Kristin Wall
Feb 15, 2012
Featured

Many exciting developments in the fight against Alzheimer’s disease

Alzheimer’s disease has had a strong presence in the news lately, between the Obama administration announcing a funding boost, the National Institute on Aging and the Alzheimer’s Association releasing new guidelines for classifying Alzheimer’s disease, and a known cancer treatment drug demonstrating efficacy in reversing Alzheimer’s symptoms in mice. Alzheimer’s is clearly in the forefront of our minds, so to speak.

As well it should be. Alzheimer’s disease affects five million Americans, and as the baby boomer generation begins to develop symptoms of dementia and cognitive impairment, the need for a better understanding of the disease, and more importantly, a cure, has become increasingly more urgent.

Diagnosing a patient with Alzheimer’s disease at any stage is difficult. In the absence of a standardized blood or brain-imaging test, doctors have had to rely on oral examinations during patients’ visits, which are subjective and imprecise at best. The criteria established in 1997 for diagnosing Alzheimer’s disease (AD) required a history of dementia, the goal being to address the question of whether the AD was the underlying cause of the patient’s dementia.

Yet, as scientists begin to better understand the underlying causes of AD, they are proposing the possibility of a preclinical phase of the illness. The preclinical phase is identified, not by observable symptoms, but rather by the patient’s neuropathology. That is, before the patient has begun to exhibit cognitive impairment or memory loss, she may have developed amyloid beta proteins and amyloid plaques that are the underlying cause of AD.

The new clinical classification addresses this development by emphasizing that Alzheimer’s disease covers a spectrum of symptoms, from none, to mild cognitive impairment, to advanced dementia. Thus, patients registering pathophysiological processes of AD may be identified as having mild cognitive impairment, even in the absence of subjective or objective behavioral deficits.

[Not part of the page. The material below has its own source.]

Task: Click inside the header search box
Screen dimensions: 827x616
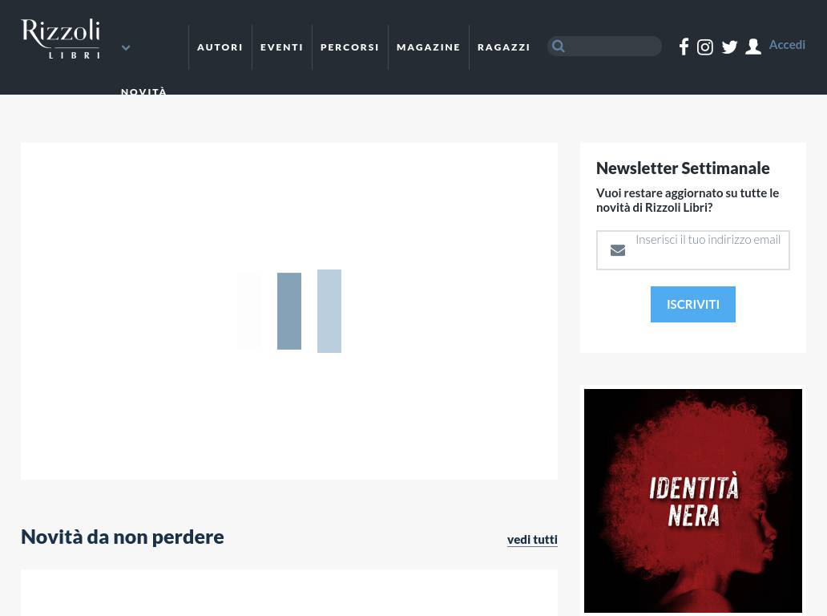Action: point(613,47)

With this more comprehensive understanding of the disease and its underlying causes, scientists are able to develop new drugs to treat and reverse Alzheimer’s. In one recent case, researchers at Case Western Reserve University discovered that a pharmaceutical that has been in use for cancer treatment for over ten years, bexarotene, also has exciting applications in reversing pathological, cognitive and memory deficits caused by Alzheimer’s in mice.

Bexarotene stimulates retinoid X receptors, which control production of Apolipoprotein (ApoE) expression. ApoE facilitates the clearance of amyloid beta proteins from the brain, the build-up of which, both as plaques and as tangles, is the underlying cause of Alzheimer’s disease. In laboratory studies on mice, soluble amyloid levels fell by seventy-five percent within six hours of treatment, with the results lasting for up to three days. This novel use for this established drug has only been tested on mice thus far, but the possibilities for human applications are exciting.

Of course, further testing of the bexarotene drug and other possible Alzheimer’s treatments require substantial funding. Thankfully, Obama’s administration announced at the beginning of February that it plans to dramatically increase funding for AD research. The proposal includes an additional $80 million in research funding next year, with a further $26 million in funding to help support families and caregivers for Americans suffering from Alzheimer’s disease. Hopefully this additional support will provide the impetus for further developments in the fight against mental decline due to Alzheimer’s.